## 提示された抜粋文
------------------------------------
カラノス(希:Κάρανος, ラテン文字転記:CaranosあるいはKaranos、在位:紀元前808年 – 紀元前778年)はマケドニア王国の最初の王で、アルゲアデス朝の始祖とされている伝説的な王である。ただし、ヘロドトスは最初の王はペルディッカス1世であるとしている(ヘロドトス、V、22)。
ギリシア神話によると、カラノスはテメノスの息子の一人である。テメノスは兄弟のクレスポンテスとアリストデモスと共にミュケナイ人のペロポネソス地方へ侵入(ヘラクレイダイの帰還伝説)を指導したヘラクレスの曾孫の一人である。彼らは占領地を分け合い、クレスポンテスはメッセニア、アリストデモスはスパルタ、テメノスはアルゴスを得た。
テメノスの死後、子供たちの間で次の王位をめぐって議論が起こり、その中のペイドンが兄弟たちを破り、王位に就いた。一方、カラノスは自分の王国をどこかに建設しようとし、デルポイの神託での山羊を導き手にして王国を手に入れよという予言をもとに北に進んだ。彼は豪雨と霧に乗じてエデッサを占領し、アイガイと名を改め、(今日のヴェルギナ)そこを首都としてマケドニア王国を建国した(ユスティヌス, VII, 1)。
------------------------------------
## データ抜粋
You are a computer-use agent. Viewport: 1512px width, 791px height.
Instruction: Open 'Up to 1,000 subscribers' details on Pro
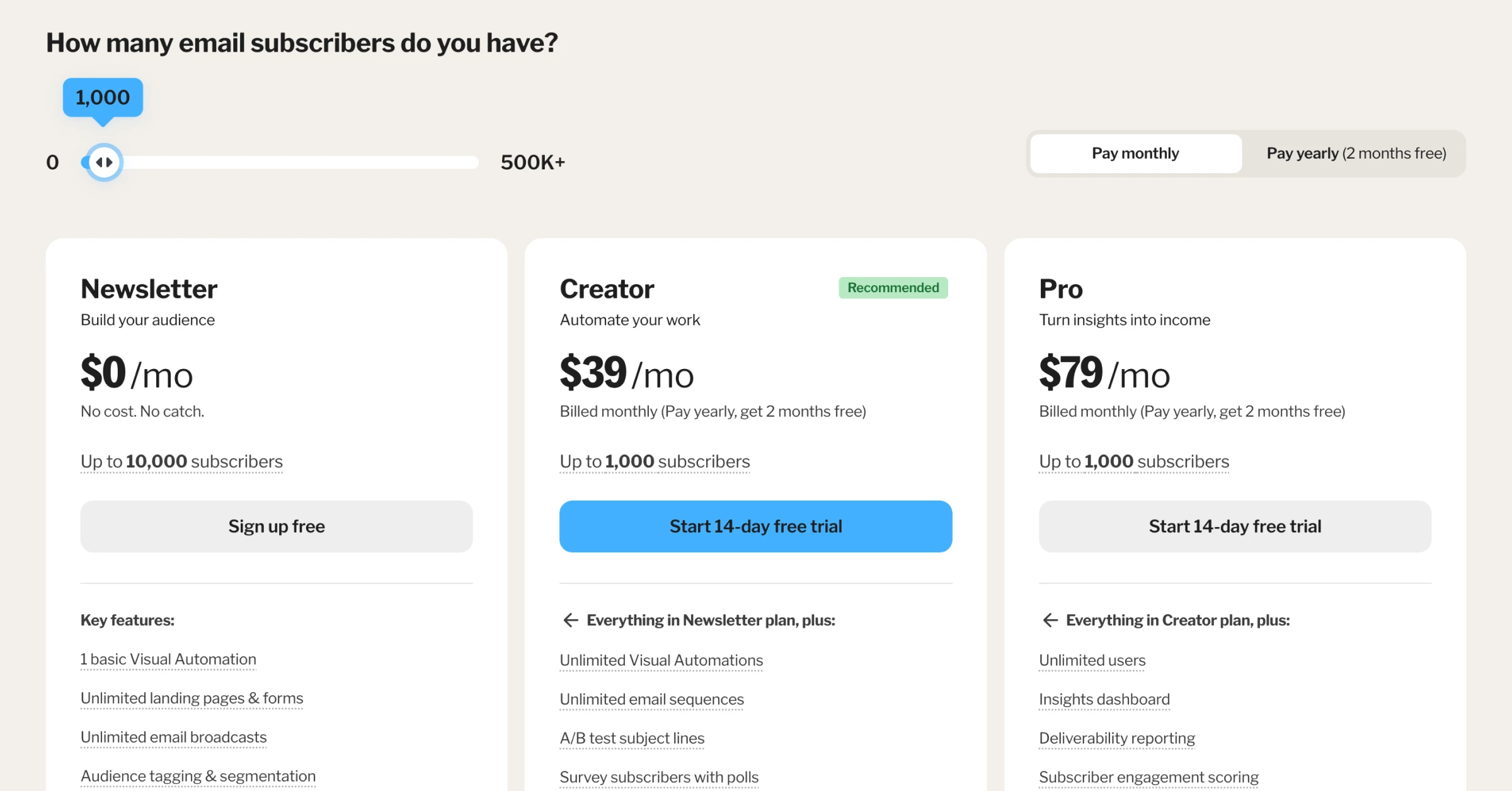[x=1133, y=461]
------------------------------------
## 作業指示
**a)** カラノスについての抜粋文によると、カラノスは何に乗じてエデッサを占領しましたか。
**b)** カラノスについての抜粋文が述べている理由をもとに、カラノスが北へ進んだわけを1～3文で説明してください。

## 設問別の解答
**a)** 豪雨と霧に乗じて占領しました。

**b)** カラノスは自分の王国をどこかに建設しようとしていました。そして、山羊を導き手にして王国を手に入れよというデルポイの神託の予言に従って、北へ進みました。